**PROBLEM DETAILS**: Search the records for the word "chevron" and copy each line in which it appears.

START ENTRIES PROVIDED

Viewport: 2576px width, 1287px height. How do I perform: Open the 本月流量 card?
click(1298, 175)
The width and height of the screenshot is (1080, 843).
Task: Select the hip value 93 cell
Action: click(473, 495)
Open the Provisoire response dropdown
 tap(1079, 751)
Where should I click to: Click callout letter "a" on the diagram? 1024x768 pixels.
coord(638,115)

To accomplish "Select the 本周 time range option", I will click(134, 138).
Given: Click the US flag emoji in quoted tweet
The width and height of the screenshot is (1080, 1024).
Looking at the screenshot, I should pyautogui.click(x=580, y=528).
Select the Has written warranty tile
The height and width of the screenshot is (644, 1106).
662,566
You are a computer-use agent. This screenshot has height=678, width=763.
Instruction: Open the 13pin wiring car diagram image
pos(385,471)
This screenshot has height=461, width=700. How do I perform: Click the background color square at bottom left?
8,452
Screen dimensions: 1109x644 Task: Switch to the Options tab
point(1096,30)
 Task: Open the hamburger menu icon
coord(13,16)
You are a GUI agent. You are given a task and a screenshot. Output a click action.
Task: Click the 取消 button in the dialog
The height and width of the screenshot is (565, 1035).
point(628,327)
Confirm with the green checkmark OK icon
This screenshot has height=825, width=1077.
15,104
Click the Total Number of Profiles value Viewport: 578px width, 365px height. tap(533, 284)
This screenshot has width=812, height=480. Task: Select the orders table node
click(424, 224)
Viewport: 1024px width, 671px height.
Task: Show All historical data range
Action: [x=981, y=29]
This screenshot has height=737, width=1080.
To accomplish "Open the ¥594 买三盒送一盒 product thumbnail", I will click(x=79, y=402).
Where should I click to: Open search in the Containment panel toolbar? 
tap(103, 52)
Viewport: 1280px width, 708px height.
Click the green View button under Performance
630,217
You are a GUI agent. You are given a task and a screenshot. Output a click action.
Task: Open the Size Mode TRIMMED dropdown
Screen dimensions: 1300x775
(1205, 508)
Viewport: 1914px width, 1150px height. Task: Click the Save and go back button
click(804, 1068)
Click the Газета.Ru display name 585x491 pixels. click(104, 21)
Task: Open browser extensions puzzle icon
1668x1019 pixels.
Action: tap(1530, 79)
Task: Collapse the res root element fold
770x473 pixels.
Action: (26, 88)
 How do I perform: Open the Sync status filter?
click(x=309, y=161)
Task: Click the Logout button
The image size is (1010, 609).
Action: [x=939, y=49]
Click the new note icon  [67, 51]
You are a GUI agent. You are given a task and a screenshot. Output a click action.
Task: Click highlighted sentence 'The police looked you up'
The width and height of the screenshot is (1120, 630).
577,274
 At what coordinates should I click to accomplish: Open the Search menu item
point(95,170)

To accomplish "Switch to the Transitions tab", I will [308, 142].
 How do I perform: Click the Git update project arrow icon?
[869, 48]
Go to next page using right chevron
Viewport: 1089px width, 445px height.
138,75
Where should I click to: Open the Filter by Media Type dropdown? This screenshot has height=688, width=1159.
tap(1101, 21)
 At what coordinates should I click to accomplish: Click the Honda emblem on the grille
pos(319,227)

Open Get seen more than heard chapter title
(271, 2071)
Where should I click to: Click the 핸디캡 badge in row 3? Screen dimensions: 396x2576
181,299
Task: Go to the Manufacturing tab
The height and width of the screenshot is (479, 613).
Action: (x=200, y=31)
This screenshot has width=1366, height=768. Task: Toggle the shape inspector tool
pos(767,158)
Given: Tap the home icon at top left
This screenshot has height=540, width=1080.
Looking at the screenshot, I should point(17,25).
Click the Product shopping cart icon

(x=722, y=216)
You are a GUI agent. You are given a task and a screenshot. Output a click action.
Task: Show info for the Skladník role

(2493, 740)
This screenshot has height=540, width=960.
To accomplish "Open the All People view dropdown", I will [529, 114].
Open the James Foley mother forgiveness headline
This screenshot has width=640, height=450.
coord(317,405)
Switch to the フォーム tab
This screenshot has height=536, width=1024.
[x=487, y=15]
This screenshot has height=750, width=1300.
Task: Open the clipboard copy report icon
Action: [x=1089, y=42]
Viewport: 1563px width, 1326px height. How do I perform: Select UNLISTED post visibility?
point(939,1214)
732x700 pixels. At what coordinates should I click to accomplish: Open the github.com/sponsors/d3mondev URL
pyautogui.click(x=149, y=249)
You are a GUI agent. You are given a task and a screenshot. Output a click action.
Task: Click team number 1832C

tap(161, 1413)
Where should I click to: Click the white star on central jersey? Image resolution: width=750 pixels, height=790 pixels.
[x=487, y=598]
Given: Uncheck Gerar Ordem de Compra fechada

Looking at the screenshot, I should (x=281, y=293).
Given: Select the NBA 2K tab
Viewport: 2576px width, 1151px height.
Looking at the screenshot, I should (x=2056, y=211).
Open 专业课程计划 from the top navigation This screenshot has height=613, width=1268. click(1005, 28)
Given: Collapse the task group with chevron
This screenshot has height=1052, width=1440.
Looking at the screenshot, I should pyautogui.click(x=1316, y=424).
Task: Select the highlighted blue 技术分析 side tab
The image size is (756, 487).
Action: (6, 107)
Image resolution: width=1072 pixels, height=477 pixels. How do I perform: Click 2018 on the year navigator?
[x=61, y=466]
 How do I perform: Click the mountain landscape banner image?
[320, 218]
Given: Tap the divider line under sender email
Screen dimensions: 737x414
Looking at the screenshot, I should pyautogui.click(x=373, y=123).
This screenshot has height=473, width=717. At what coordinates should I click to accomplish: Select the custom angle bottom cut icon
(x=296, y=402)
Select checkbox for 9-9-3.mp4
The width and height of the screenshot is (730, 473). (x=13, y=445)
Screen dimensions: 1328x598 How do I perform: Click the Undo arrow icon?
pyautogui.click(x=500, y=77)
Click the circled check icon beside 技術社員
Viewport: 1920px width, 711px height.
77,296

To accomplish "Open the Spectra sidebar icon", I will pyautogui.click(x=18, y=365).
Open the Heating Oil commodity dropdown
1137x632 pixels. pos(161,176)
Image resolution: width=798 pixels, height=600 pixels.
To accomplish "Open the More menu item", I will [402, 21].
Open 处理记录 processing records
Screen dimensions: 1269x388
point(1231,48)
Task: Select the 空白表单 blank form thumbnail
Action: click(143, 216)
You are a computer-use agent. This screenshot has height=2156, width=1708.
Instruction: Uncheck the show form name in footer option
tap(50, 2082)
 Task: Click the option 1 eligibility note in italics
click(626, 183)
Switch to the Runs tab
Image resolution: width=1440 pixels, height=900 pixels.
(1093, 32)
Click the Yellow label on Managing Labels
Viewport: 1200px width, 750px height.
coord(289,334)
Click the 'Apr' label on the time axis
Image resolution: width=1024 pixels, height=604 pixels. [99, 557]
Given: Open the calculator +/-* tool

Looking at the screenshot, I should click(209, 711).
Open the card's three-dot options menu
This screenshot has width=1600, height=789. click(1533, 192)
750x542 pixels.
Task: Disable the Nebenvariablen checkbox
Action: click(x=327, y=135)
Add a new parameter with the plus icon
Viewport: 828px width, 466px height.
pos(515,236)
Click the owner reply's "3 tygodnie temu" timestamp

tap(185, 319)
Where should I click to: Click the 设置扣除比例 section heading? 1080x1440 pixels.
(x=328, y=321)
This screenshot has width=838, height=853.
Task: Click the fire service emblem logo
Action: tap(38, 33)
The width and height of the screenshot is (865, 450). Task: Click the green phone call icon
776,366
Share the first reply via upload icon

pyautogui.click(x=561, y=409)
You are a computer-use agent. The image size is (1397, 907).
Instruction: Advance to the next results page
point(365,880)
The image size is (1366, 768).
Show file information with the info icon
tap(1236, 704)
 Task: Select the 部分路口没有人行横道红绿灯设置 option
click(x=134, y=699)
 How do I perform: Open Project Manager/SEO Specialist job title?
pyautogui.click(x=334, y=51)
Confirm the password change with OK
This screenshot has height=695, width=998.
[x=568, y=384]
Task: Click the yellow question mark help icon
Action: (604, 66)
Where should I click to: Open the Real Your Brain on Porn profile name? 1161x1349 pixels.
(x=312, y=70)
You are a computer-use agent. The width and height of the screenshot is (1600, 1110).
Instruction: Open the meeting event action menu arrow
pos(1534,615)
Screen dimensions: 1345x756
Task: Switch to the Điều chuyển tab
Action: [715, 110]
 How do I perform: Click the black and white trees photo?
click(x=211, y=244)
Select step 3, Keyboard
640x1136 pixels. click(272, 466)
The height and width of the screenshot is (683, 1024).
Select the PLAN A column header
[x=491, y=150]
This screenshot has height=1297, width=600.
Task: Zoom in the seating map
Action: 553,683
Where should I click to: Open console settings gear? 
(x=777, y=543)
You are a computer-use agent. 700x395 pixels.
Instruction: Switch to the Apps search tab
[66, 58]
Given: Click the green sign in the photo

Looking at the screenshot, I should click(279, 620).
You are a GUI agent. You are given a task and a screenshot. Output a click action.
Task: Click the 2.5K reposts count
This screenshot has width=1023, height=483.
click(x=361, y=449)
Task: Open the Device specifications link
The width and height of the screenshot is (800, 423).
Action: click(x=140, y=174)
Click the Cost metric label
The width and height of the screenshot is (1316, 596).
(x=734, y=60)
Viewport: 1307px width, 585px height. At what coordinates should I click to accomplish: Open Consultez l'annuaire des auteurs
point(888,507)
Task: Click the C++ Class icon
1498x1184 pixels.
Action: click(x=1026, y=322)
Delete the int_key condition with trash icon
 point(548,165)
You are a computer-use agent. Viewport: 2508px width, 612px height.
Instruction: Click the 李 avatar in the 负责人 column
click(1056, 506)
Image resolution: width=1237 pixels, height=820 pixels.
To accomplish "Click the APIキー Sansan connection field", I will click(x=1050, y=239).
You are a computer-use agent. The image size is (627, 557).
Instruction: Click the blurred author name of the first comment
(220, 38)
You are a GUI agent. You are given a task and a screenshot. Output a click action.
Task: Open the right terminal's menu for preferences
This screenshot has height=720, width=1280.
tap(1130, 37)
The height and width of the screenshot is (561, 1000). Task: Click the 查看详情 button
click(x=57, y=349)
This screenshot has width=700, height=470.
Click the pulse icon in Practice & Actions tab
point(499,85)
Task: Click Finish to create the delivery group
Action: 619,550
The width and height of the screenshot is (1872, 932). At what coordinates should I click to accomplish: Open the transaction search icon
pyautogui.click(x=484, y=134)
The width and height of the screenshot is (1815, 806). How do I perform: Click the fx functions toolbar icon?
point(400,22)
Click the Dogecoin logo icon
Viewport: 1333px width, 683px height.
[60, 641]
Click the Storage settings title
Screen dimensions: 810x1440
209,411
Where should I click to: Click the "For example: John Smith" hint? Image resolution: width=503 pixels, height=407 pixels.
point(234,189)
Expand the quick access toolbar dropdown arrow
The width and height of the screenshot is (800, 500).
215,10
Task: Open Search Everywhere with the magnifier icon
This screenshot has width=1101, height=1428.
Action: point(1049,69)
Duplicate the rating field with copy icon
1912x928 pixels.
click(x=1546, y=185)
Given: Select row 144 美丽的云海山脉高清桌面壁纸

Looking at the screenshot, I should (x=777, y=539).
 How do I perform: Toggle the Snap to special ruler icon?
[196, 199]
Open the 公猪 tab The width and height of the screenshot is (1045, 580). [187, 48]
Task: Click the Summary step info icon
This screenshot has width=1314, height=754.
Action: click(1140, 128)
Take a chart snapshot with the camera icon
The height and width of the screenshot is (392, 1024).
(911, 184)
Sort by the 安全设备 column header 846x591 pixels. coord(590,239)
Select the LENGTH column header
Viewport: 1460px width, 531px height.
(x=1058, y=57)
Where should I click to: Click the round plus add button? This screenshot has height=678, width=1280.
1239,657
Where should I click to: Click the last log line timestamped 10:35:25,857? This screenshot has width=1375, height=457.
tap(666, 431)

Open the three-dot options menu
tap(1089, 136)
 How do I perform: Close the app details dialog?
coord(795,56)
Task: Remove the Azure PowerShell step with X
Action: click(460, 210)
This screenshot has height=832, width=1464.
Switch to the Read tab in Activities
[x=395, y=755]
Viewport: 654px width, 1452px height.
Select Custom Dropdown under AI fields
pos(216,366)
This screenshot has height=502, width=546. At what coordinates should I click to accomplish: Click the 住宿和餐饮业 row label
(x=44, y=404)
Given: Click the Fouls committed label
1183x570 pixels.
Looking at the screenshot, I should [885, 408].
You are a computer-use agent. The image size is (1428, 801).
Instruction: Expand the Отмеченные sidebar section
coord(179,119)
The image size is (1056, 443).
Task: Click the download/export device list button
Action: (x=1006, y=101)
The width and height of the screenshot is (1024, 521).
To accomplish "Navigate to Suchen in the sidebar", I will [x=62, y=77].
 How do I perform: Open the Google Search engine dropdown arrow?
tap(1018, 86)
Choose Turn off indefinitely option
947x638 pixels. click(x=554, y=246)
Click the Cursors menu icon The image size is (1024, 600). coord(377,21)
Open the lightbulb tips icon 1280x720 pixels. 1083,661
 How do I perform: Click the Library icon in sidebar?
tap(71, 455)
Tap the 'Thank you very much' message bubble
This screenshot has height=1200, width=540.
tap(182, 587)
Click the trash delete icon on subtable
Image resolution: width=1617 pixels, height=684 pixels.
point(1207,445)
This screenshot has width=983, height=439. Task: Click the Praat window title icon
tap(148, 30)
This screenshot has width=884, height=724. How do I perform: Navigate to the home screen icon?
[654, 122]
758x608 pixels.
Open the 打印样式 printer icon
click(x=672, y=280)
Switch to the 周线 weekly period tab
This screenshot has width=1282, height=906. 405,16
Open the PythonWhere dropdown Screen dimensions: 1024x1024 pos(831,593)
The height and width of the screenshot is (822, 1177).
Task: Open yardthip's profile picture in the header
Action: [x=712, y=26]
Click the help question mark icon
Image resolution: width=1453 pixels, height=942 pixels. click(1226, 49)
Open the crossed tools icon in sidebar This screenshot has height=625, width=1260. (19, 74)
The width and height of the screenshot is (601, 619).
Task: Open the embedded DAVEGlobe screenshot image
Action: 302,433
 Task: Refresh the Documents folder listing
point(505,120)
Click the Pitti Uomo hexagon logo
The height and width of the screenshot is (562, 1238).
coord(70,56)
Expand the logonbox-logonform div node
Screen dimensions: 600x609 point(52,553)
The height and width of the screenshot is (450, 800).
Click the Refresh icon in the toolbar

END ENTRIES PROVIDED

**SOLUTION TO THE EXERCISE**:
Go to next page using right chevron
Given: Collapse the task group with chevron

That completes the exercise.